La vie de l’Oriental en pays chaud exige de fréquentes ablutions, qui dans une toilette soignée se complètent d’onctions (voir ce mot), appliquées parfois au corps tout entier (2 Samuel 12.20 ; Ézéchiel 16.9 ; voir Bain) ; ces onctions parfumées combattent les mauvaises odeurs, souvent intolérables sous les climats brûlants, parmi des populations ignorant à peu près tout de l’hygiène. Les vêtements de gala, portés aux fêtes ou cérémonies, étaient ordinairement parfumés (Genèse 27.15 ; Genèse 27.27 ; Psaumes 45.9 ; Ésaïe 57.9). De plus, en Palestine comme partout, les parfums accompagnaient la sensualité (Cantique 1.12 ; Cantique 4.10-16 ; Proverbes 7.17 Esther 2.12 ; Juges 10.3 etc.) ; aussi le prophète annonce-t-il aux coquettes de Jérusalem que leurs boîtes à parfums — sans doute flacons d’essences recherchées — deviendront pourriture (Ésaïe 3.20 ; Ésaïe 3.24).
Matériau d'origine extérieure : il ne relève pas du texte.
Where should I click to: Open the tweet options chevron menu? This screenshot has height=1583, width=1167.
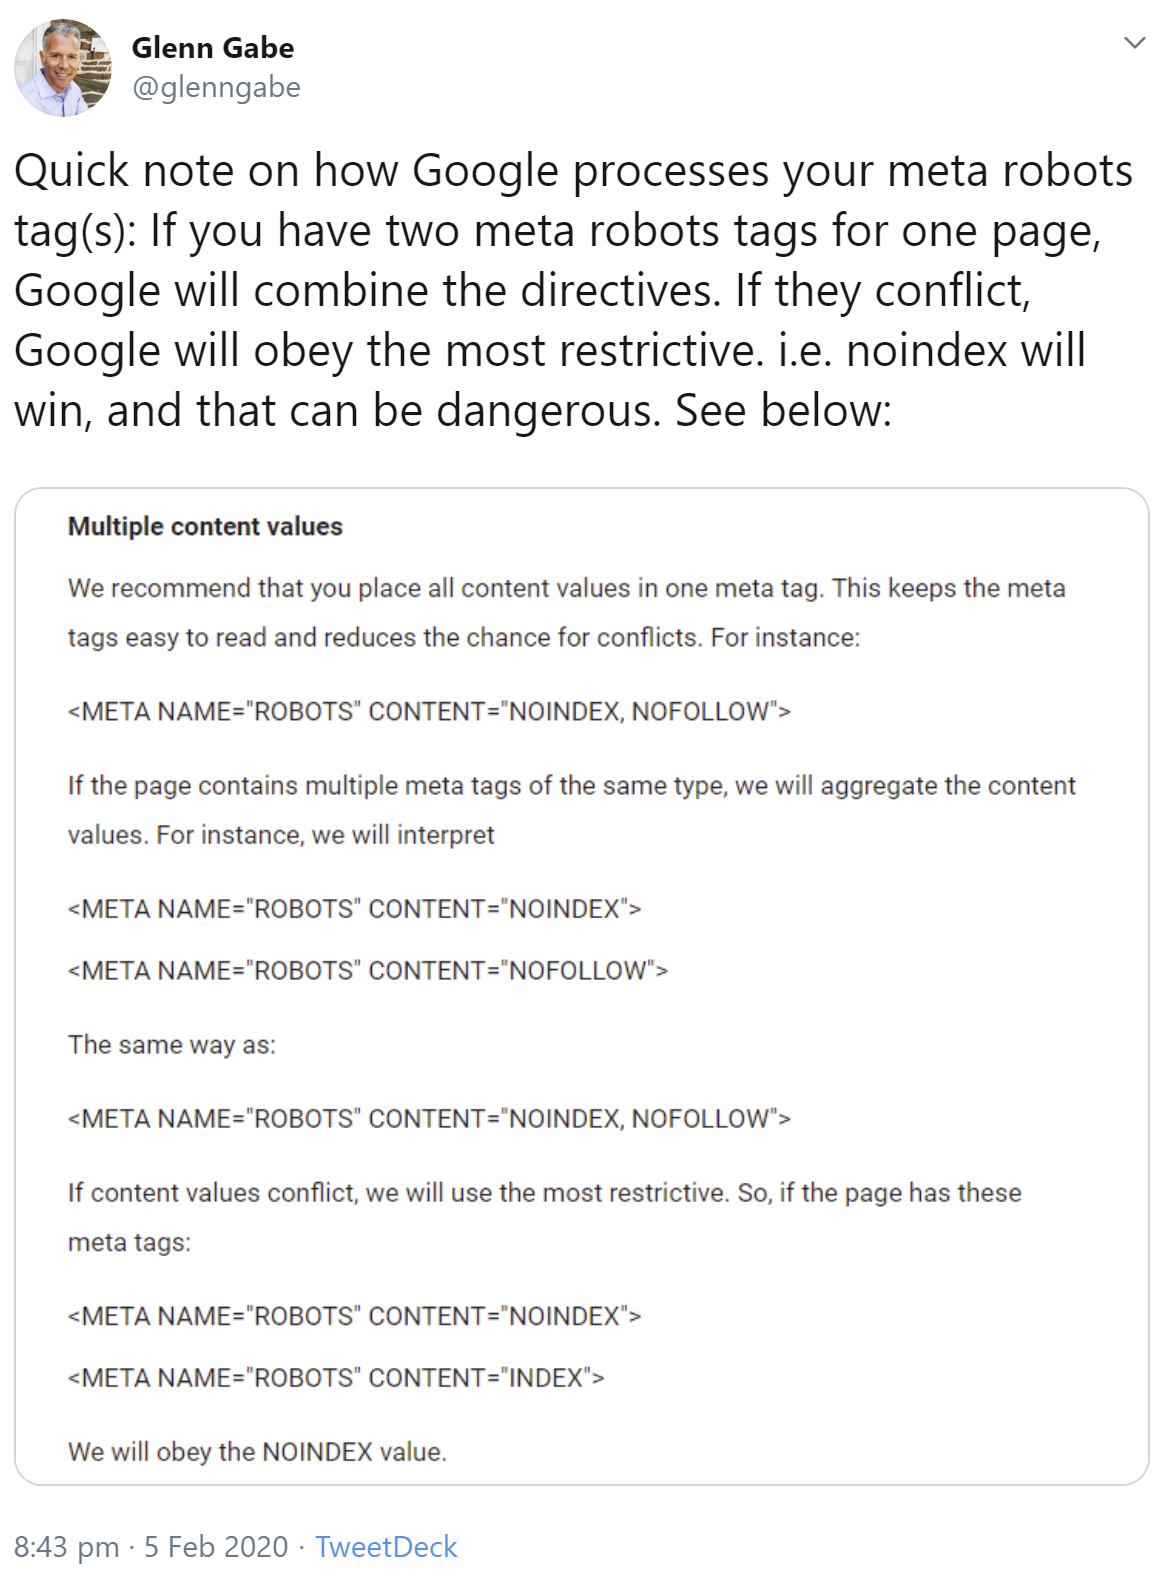point(1133,42)
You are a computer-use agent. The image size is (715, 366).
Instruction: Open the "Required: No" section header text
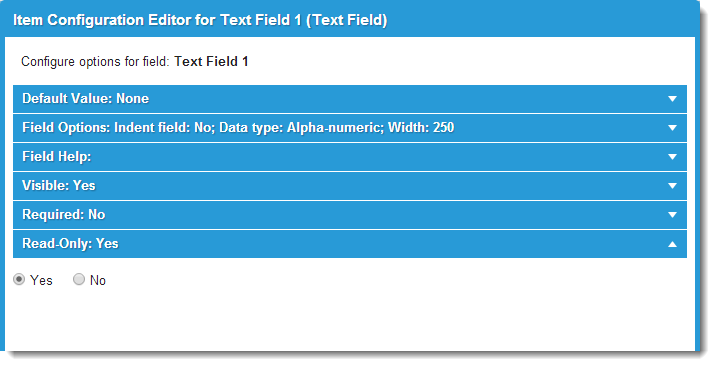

Les onctions odoriférantes étaient aussi un grand honneur à faire aux bienfaiteurs, aux chefs, en hommage de gratitude et de fidélité (Marc 14.3 parallèle Matthieu 26.7 parallèle Jean 12.3; Luc 7.37 et suivant), comme les aromates destinés à embaumer le corps des défunts (Marc 16.1 parallèle Luc 24.1) ; on peut rapprocher de ces derniers textes, et de la remarque de Jésus : « elle a d’avance embaumé mon corps pour ma sépulture » (Marc 14.8), cette mention d’un compte écrit sur papyrus au début du Ier siècle : « parfum pour le déplacement de la momie de la fille de Phna, 4 oboles ».
Le parfum le plus commun était l’huile (voir ce mot), l’une des principales productions de la Palestine (voir Olivier), donc accessible à tous (Ecclésiaste 10.1 etc.) ; mais les raffinements des grands et des élégants mirent en honneur toutes sortes d’onguents indigènes et exotiques, soit purs soit mélangés en de savantes mixtures, qu’on faisait bouillir dans des cassolettes (Job 41.22). D’où l’importance de la profession de parfumeur et même, pour le roi, de la parfumeuse, qui devint un art véritable (1 Samuel 8.13 ; Exode 30.25-35 ; Exode 37.29 ; 2 Chroniques 16.14 ; Néhémie 3.8 etc.) ; sous les rois d’Israël l’Arabie fournissait des parfums exquis (Ézéchiel 27.22) et au temps des apôtres les parfums les plus divers étaient apportés à Rome par « les marchands de la terre » (Apocalypse 18.13). On trouvera des précisions sur l’origine des plus connus aux articles les concernant : Aromates, Casse, Cinnamome, Nard, Baumes (notamment paragraphe 5 : myrrhe, dont le nom grec a souvent, et dans le Nouveau Testament en particulier, le sens général de parfum), etc.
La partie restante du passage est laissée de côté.